John Sydney McCain III (1936-2018), according to the headline in Arkansas' Newspaper, "dies at home." But where was his home? In Arizona, where he passed during a weekend? The United States Navy, in which he so bravely served? The Senate of the United States, in which he distinguished himself by serving six terms? On the campaign trail, where he proved just as audacious? As his obituary carried by this paper and others across the country put it:
"A son and grandson of four-star admirals, McCain carried that legacy into battle and into political fights for more than a half-century. It was an odyssey driven by ambition, the conservative instincts of a shrewd military man, a rebelliousness evident since childhood and a temper that sometimes bordered on explosiveness.
"As a Navy lieutenant commander, he spent 5 1/2 years as a captive during the Vietnam War after his plane was shot down over Hanoi. He suffered broken arms and a shattered leg, and during his captivity, he was subjected to solitary confinement for two years and beaten frequently.
"Often he was suspended by ropes with his arms lashed behind him. He attempted suicide twice. His weight fell to 105 pounds. He rejected early release to preserve his honor and to avoid an enemy propaganda coup or demoralizing his fellow prisoners. He finally cracked under torture and signed a 'confession.' No one believed it, although he felt the burden of betraying his country.
"To millions of Americans, McCain was the embodiment of courage: a war hero who came home on crutches, psychologically scarred and broken in body, but not in spirit."
No, never in spirit. Yes, there were giants in the Earth in those days and one of them was John McCain, whose name will not be forgotten but honored--as it was then and will be in these times and forevermore. As a rival for his party's presidential nomination in 2008, Mitt Romney, put it, "John McCain defined a life of honor."
He was a giant among political pygmies, always faithful and even modest about the place he had earned in American history.
It is hard to imagine this warrior in war and statesman in peace as ever resting.
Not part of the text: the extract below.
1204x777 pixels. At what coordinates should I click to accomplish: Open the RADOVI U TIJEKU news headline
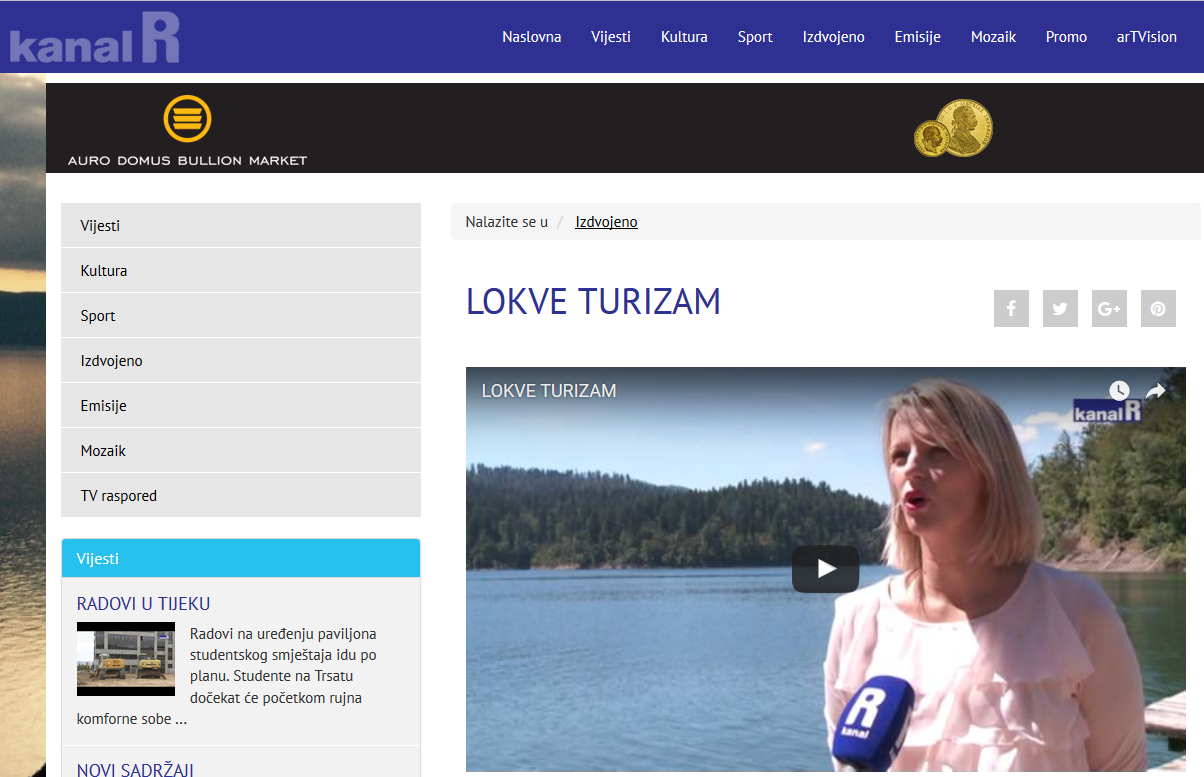click(x=143, y=604)
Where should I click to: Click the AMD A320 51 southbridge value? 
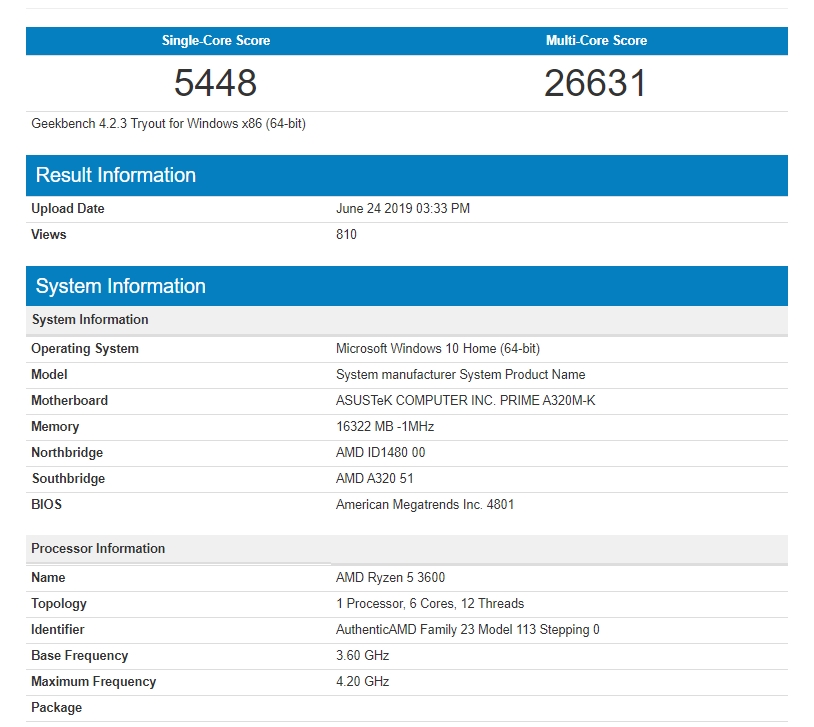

But in an age of tinpot heroes given to celebrating mainly themselves, he stands out as an honorable public servant, an unbeatable warrior and a great man who in the end crowned all his other achievements by exhibiting a modesty no one might ever have expected of his younger, restless self.
R.I.P., John McCain.
Paul Greenberg is a Pulitzer Prize-winning editorial writer and a columnist for the Arkansas Democrat-Gazette.